04 NVIDIA's Ambition as a Computing Power Bank
NVIDIA's push for the 'Computing Power Loan' reflects a far-reaching ecological strategy. Through financial means, it locks the final destination of GPUs into the most growth-oriented application layers, ensuring efficient utilization of its high-end chip capacity while deeply binding the next generation of potential unicorns. Under this model, even if future competitors approach its hardware performance, they will struggle to dislodge customer loyalty built on financial contracts and long-term sharing agreements.
However, this model also harbors significant risks.

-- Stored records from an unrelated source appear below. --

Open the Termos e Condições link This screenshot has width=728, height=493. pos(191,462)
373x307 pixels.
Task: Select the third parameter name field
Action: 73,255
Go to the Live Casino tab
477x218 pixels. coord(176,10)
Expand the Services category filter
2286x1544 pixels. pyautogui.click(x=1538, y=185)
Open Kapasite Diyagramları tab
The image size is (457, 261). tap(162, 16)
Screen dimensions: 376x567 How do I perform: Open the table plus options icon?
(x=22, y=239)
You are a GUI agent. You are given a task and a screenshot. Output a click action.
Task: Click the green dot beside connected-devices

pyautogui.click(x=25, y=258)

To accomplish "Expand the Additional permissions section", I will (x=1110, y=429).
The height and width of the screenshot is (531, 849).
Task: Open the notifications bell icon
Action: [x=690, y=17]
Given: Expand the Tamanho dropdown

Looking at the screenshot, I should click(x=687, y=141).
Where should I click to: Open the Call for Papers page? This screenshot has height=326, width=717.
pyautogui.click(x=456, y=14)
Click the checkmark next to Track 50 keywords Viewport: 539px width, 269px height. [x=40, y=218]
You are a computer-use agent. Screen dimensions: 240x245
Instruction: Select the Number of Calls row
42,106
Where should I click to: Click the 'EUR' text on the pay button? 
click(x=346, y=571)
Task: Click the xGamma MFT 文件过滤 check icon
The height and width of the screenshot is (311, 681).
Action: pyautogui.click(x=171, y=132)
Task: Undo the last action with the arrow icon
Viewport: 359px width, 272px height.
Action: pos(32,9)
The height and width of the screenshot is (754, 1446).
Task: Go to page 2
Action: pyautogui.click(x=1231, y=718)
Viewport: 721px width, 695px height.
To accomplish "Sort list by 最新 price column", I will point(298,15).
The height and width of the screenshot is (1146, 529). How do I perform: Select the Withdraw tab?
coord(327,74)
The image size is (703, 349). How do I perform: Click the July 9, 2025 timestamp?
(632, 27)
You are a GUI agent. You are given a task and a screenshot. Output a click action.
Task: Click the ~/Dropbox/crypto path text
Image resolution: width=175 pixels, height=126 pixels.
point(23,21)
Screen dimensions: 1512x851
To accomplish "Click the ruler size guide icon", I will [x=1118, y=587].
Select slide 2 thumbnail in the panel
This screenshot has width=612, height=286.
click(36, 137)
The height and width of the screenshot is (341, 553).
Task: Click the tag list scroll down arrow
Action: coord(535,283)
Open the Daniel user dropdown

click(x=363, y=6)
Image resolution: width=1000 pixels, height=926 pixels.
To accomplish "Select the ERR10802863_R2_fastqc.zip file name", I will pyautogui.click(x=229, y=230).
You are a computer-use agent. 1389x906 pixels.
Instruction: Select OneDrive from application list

By assuming banking functions, NVIDIA exposes itself to credit default risks. If the AI application bubble bursts and many Token Factories fall short of revenue expectations, default risks could concentrate and backfire on NVIDIA's financial stability. More profoundly, this ultra-low-barrier computing power supply may further intensify market dependence on NVIDIA's ecosystem, creating a closed system it absolutely dominates, with startups' fates deeply entwined with its own.
The debut of the 'Computing Power Loan' marks the AI industry's formal entry into a new era of deep financial capital binding. Computing power, the energy of the digital world, is undergoing a paradigm shift from commodity to capital asset. For New generation players (new-generation players) like Token Factories, the computing power loan is a bold gamble to trade the future for the present and an excellent springboard to leverage small stakes for big gains. What Jensen Huang is selling is no longer just chips but the financial operating system of the AI era.